I’m training an lstm network on a long series by deviding it to subseries.
Let’s say my series is a (f, 100) long (100 timesteps of f features in each step), and I divide it into 20 subseries of 5 steps long each.
I want to look at two scenarios:
In the first one we want plug these subseries 10 at a time to an LSTM model (so we will run lstm twice…), and have every subseries follow the previous one’s last timestep (i.e. [(s0,s1,s2,s3,s4), (s5,s6,s7,s8,s9), …]). So the initial hiddens (i.e (h0, c0)) will be of size (num_layers, num_batches, len_hidden). I then run the forward function on (input, (h0, c0)).

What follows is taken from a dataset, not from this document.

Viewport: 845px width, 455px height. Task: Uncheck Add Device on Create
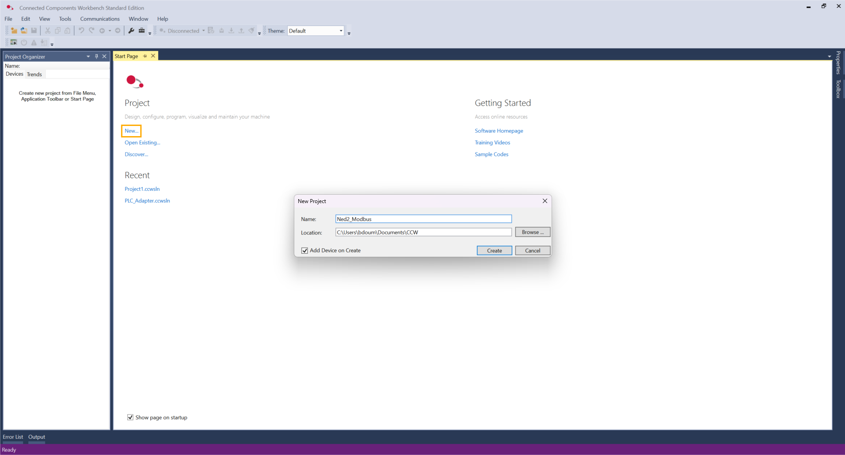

What confuses me is that I want (I think we all want) the hidden vector to be time specific so I need it to start each batch with hidden’s last value from the previous batch, but I don’t know if that is the case, because I do need to give an initial value to every batch… If not, is there a way to do that without looping and feeding one batch at a time?
The second scenario is similar : suppose I now take my subsequences to advance by one element each time (i.e. [(s1,s2,s3,s4,s5), (s2,s3,s4,s5,s6), (s3,s4,s5,s6,s7)…]) is there a way of making the second subseries’ h0 be the second subseries’ h1 (defining h0 to be (h0, c0))?
Third question is about whether I understand RNNs correctly:
In my view, the hidden layer should be timestep specific (at least from the point you want to start remembering) but I have seen some code in which the hidden was just initialized to zero at every batch, also I haven’t found any documentation or questions regarding the choices of hidden initialization across batches.